The new structure replaces a four-foot-diameter corrugated steel pipe. Many undersized culverts, over time, scour plunge pools and erode streambeds, creating essentially steep manmade waterfalls. This hinders fish from swimming upstream and downstream, hampering or even cutting off fish-passage for returning steelhead and salmon species, and disconnecting fish populations.

UCD staff conducted a basin-wide fish passage inventory in 2009-2010, and the Mill Creek barrier under Lakeview Road ranked out as the highest-priority barrier to address, because of the length and quality of fish habitat upstream of the barrier as well as the significance of fish species accessing the creek.
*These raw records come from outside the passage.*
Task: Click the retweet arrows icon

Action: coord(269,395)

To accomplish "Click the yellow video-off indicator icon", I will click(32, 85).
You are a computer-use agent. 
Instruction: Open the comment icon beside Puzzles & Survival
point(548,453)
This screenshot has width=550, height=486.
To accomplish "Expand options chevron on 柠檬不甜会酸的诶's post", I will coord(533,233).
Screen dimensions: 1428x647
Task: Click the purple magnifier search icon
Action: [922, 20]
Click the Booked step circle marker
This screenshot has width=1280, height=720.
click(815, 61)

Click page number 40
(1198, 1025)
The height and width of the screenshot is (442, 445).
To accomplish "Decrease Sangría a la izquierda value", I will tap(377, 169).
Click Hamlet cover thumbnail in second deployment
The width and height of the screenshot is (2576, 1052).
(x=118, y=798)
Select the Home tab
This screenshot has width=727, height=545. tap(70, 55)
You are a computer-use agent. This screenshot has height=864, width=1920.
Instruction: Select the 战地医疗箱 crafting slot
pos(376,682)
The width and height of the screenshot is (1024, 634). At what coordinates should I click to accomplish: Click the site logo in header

Potential fish species benefiting from increased access to Mill Creek habitat include spring Chinook, Coho, summer and winter steelhead, Pacific lamprey, rainbow trout and possibly coastal cutthroat trout. Already, adult steelhead have been seen spawning in Mill Creek below the old culvert.  Now adult and juvenile salmon and steelhead will have greatly improved passage into Mill Creek, opening up several miles of high-quality rearing habitat.  Mill Creek maintains year-round flow and perennial pool habitat, which is increasingly important for fish survival during dry summer months.

UCD  secured funding for this project from several sources, including the Washington State Salmon Recovery Funding Board, the US Fish and Wildlife Service, the Pacific Coastal Salmon Recovery Fund via Yakama Nation Fisheries, and the Clark-Skamania Flyfishers club.  Salmon Recovery Funding in the White Salmon River watershed is administered by Klickitat County’s Department of Natural Resources and local technical and citizen-review  volunteers.